LASER is designed to inform officers where crimes are likely to occur and tracks ex-convicts and people they believe are most likely to commit crimes through technology, including cell phone trackers and license plate scanners. By using data, including whether a person is a parolee or has ever been arrested, the LASER program generates a Chronic Offender Bulletin, which lists people the data says are most likely to commit a crime, even though they are not suspected in any specific crime.

The PredPol — short for “predictive policing” — program analyzes data about when and where crimes have occurred to identify “hot spots” in the city where certain types of crimes are more likely to be committed on a given day.

The Chronic Offender portion of the LASER program was suspended in August 2018, along with the use of the associated tracking database, according to the report. That same month, the commission held a public hearing on the programs and invited some of its harshest critics to give formal presentations on their opposition to them.

Although the LAPD has said race is not used directly in the data, members of the Stop LAPD Spying Coalition argued at the August meeting and again Tuesday that certain information such as parolee data and gang member identification allows the LAPD to racially profile using “proxy” data, because Latinos and blacks represent a high percentage of those tracked groups.

The end result, the groups argue, is the justification of using data to discriminate against minority groups. Smith’s report found that the overall racial makeup of individuals labeled in the chronic offender program are comparable to the demographics of those arrested for violent crimes in the city.

“What we are talking about is a language that reduces people to data-driven policing,” Hamid Khan of the Stop LAPD Spying Coalition told the commission. “It goes back to plantation capitalism, and remains plantation capitalism. People are numbers, people are statistics.”

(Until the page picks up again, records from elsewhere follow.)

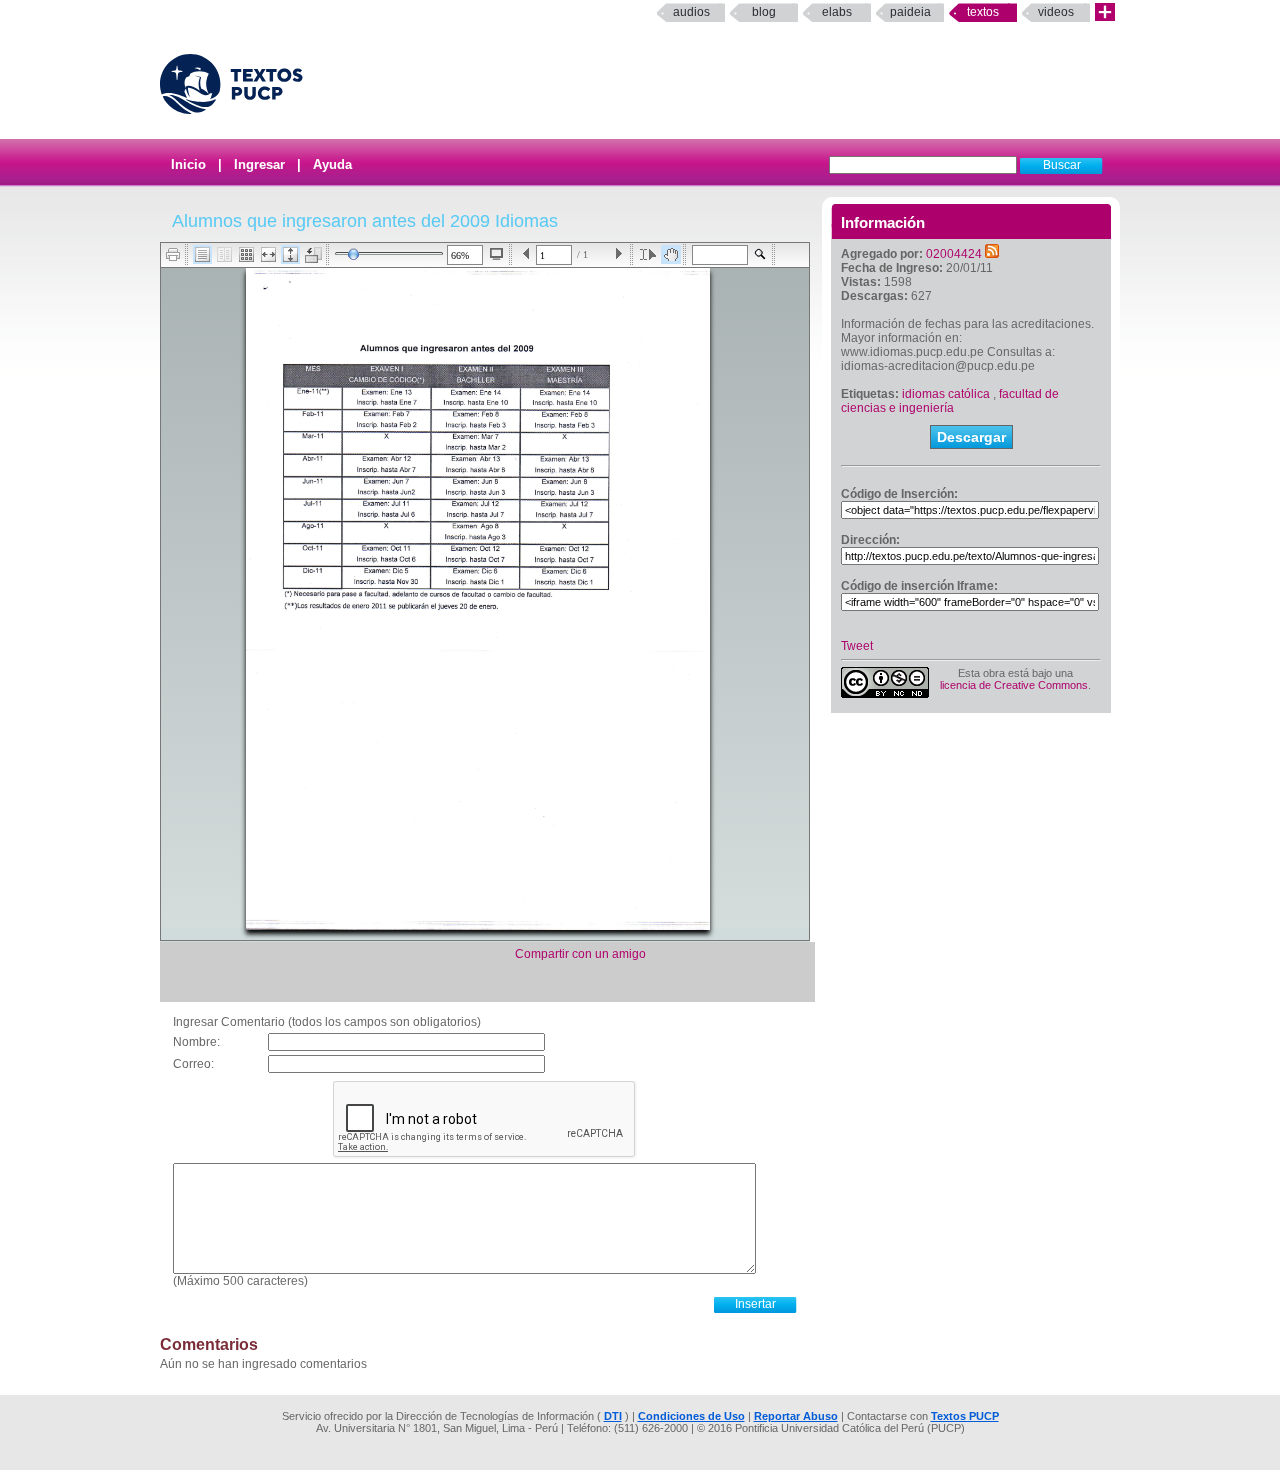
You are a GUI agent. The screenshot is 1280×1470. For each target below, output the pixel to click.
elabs (837, 12)
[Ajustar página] (290, 254)
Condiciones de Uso (691, 1416)
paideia (910, 12)
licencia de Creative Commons (1014, 685)
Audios (691, 12)
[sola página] (202, 254)
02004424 (954, 254)
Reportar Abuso (796, 1416)
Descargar (971, 437)
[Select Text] (648, 254)
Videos (1056, 12)
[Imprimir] (173, 254)
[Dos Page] (224, 254)
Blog (764, 12)
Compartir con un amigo (580, 954)
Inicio (188, 164)
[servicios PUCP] (1105, 12)
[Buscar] (760, 254)
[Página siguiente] (618, 254)
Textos (983, 12)
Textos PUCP (965, 1416)
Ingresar (259, 164)
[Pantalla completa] (496, 254)
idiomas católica (946, 394)
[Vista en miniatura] (246, 254)
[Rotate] (313, 255)
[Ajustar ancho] (268, 254)
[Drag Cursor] (671, 254)
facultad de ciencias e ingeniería (950, 401)
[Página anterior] (526, 254)
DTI (613, 1416)
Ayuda (332, 164)
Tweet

The meeting came less than a year after LAPD Chief Michel Moore was sworn into office. During his career, Moore has been considered one of the department’s top experts on using data and analyzing crime statistics, but he said he welcomed the recommendations in the report.

“I’m thankful that this report has come today. Fundamentally, I believe that data-driven strategies improve policing, and that improves community safety,” Moore said. “What’s critical in that is that we recognize that the systems have to be thoughtful and they have to recognize that there’s a limit to what data can do.”

Moore said the department suspended the Chronic Offender program due to the public criticism, and in his view, there were “too many inconsistencies and raising too many concerns relative to civil rights advocates and members of the community that to let that continue unabated was counter to public trust.”

The report found that the majority of people identified as chronic offenders had few, if any, actual contacts with the police, who often reported that they attempted to locate the designated person but could not find them.

As to the predictive policing programs on locations and communities, the report found in most cases, the amount of time spent in these areas appeared to be “relatively limited.” The report did note “a small proportion of events involving long durations or repeated visits. Based on the available information, it was generally not clear whether these visits were driven by the underlying program, or whether they were the result of other department activities or strategies.”

If the department were to again use a person-based strategy like the Chronic Offender program, “more rigorous parameters about the selection of people, as well as the tracking of data, should allow for a better assessment of these issues,” the report said.

For the location-based strategies, among the recommendations in the report is that the LAPD establish formal written guidelines that specify how areas are identified in the programs, when to conduct assessments of the zones, and what strategies and activities are to be taken at the locations.

The report also recommended that the LAPD develop a system for regular reporting of basic usage and outcome data on the programs to the commission and the public, look for opportunities to obtain independent evaluations and consider seeking community and commission input prior to the implementation of any new data-driven policing strategies or any significant revisions to the current data-driven programs.